Existe-t-il des aides locales ?

Les communes, les centres communaux d’action sociale, les départements et certaines associations peuvent proposer des aides complémentaires. Elles prennent des formes diverses : participation financière, livraison de repas à tarif réduit, transport adapté, téléassistance ou orientation vers un service conventionné.

Ces dispositifs locaux sont parfois méconnus alors qu’ils peuvent réduire significativement le reste à charge. Le CCAS de la commune constitue généralement un bon premier interlocuteur. Il peut informer la personne sur ses droits, l’aider à constituer ses dossiers et l’orienter vers les organismes compétents.

Peut-on cumuler plusieurs financements ?

Plusieurs dispositifs peuvent parfois être mobilisés pour une même situation, mais ils ne financent pas nécessairement la même dépense.

Une personne peut, par exemple, bénéficier d’une aide de sa caisse de retraite pour certaines prestations et du crédit d’impôt sur les dépenses qui restent effectivement à sa charge. En revanche, la même somme ne peut pas être prise en compte deux fois.

Lors de la déclaration fiscale, il faut donc déduire du montant payé toutes les aides reçues pour financer le service : APA, PCH, CESU préfinancé, participation de l’employeur ou aide d’un organisme social.

Le cumul entre l’APA et la PCH est par ailleurs encadré. Ces prestations répondent à des logiques différentes et ne sont généralement pas versées simultanément pour couvrir les mêmes besoins.

Comment réduire concrètement le coût d’une aide à domicile ?

Avant de signer un contrat, plusieurs démarches permettent de mieux maîtriser son budget.

Commencez par définir précisément les besoins : nombre d’heures, fréquence des interventions, tâches attendues et éventuelles contraintes horaires. Une évaluation trop large risque d’augmenter inutilement la facture, tandis qu’un volume d’heures insuffisant peut fragiliser l’organisation du maintien à domicile.

Demandez ensuite plusieurs devis comparables. Vérifiez que chacun mentionne clairement le tarif horaire, les frais de déplacement, les majorations, les conditions d’annulation et le coût restant après avantage fiscal.

Assurez-vous également que l’organisme réalise des activités déclarées de services à la personne. Cette condition est essentielle pour pouvoir bénéficier du crédit d’impôt.

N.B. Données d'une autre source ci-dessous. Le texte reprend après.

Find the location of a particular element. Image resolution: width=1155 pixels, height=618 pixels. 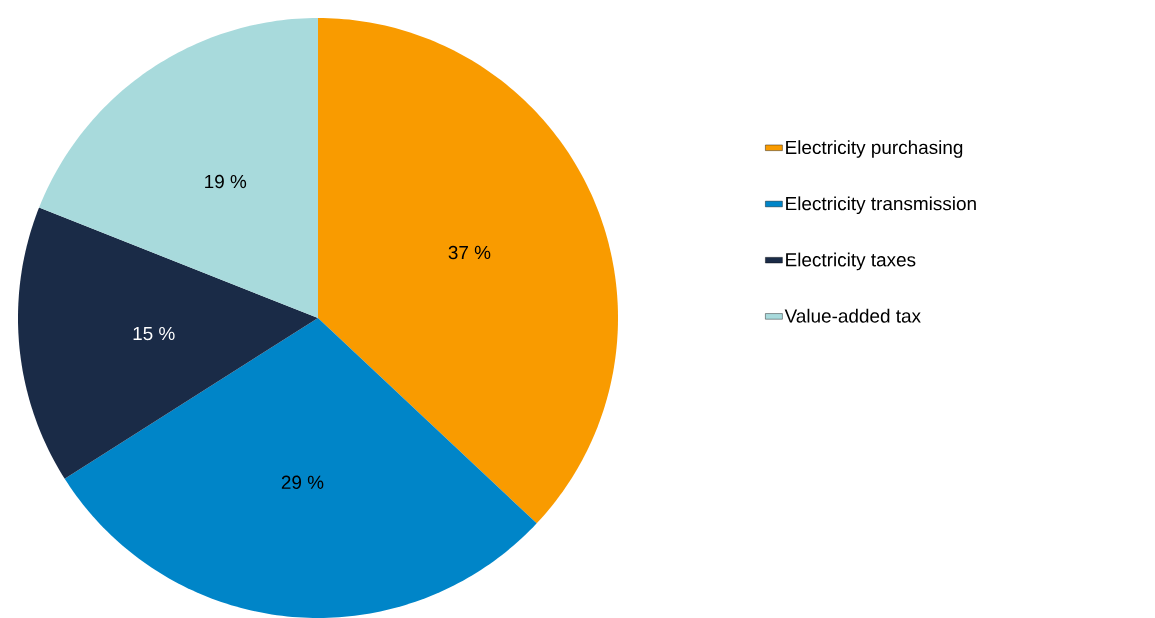

data-label: 37 % is located at coordinates (470, 252).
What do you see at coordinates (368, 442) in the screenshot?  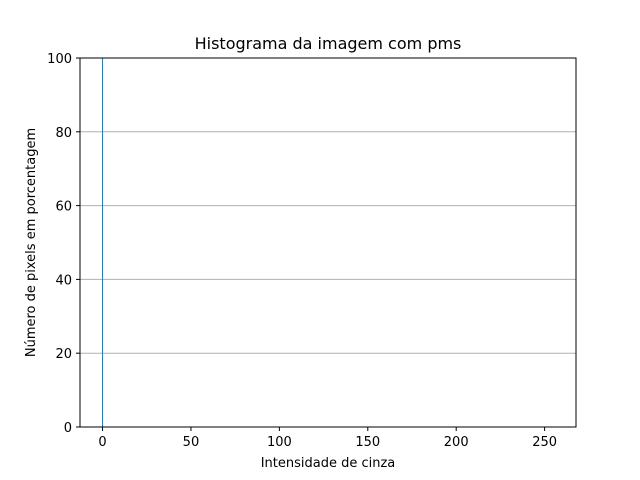 I see `x-tick-label-3: 150` at bounding box center [368, 442].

Enfin, déposez les demandes d’aides le plus tôt possible. Certains dispositifs nécessitent une évaluation à domicile et l’instruction du dossier peut prendre plusieurs semaines. Il est préférable d’attendre la décision de l’organisme financeur avant d’engager des dépenses importantes, sauf situation urgente.

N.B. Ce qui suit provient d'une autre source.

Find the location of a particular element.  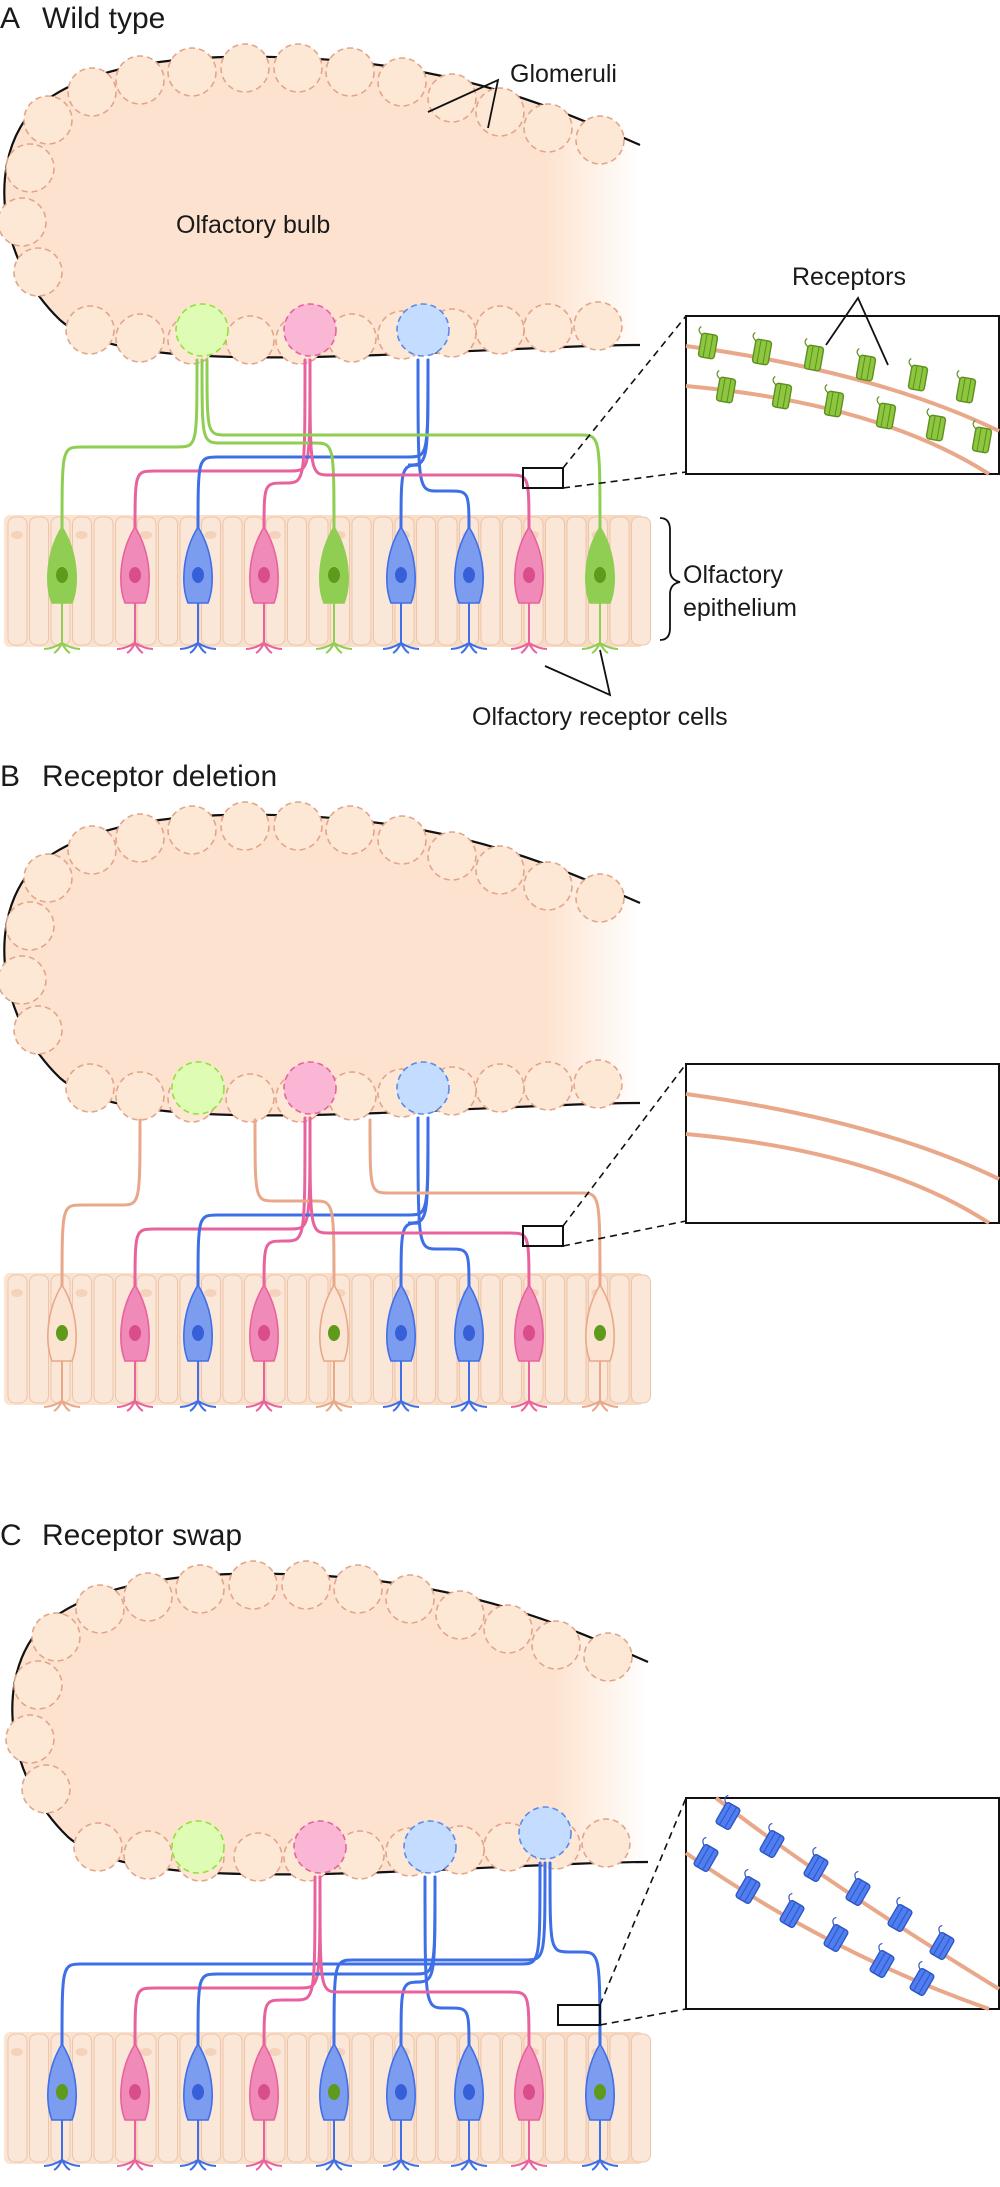

olfactory-epithelium is located at coordinates (328, 2098).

À qui s’adresser pour étudier ses droits ?

Le bon interlocuteur dépend de la situation :

  1. le conseil départemental pour l’APA ;
  2. la MDPH pour la PCH ;
  3. la caisse de retraite pour les aides de prévention et de maintien à domicile ;
  4. le CCAS pour les dispositifs locaux ;
  5. l’Urssaf pour le CESU et l’avance immédiate ;
  6. la mutuelle ou l’assurance pour les garanties d’assistance ;
  7. l’organisme de services à la personne pour obtenir un devis et connaître les modalités de paiement.

Il est utile de préparer les principaux documents avant d’entamer les démarches : pièce d’identité, justificatif de domicile, avis d’imposition, relevé d’identité bancaire, justificatifs de ressources et documents médicaux lorsqu’ils sont demandés.

Trouver le financement adapté à sa situation

Il n’existe pas une solution unique en matière d’aides financières pour les services d’aide à la personne. Le budget final dépend du niveau d’autonomie, des ressources du foyer, du type de prestation et des aides accessibles.

Le crédit d’impôt permet de diminuer le coût de nombreuses interventions à domicile. Pour les personnes âgées en perte d’autonomie, l’APA peut prendre en charge une partie importante du plan d’aide. Les personnes handicapées peuvent, quant à elles, solliciter la PCH. À ces dispositifs peuvent s’ajouter les aides des caisses de retraite, des collectivités, des employeurs, des mutuelles ou des assurances.

Comparer les offres et faire évaluer ses droits avant de choisir un service permet ainsi de construire une solution durable, adaptée aux besoins de la personne comme aux capacités financières de son foyer.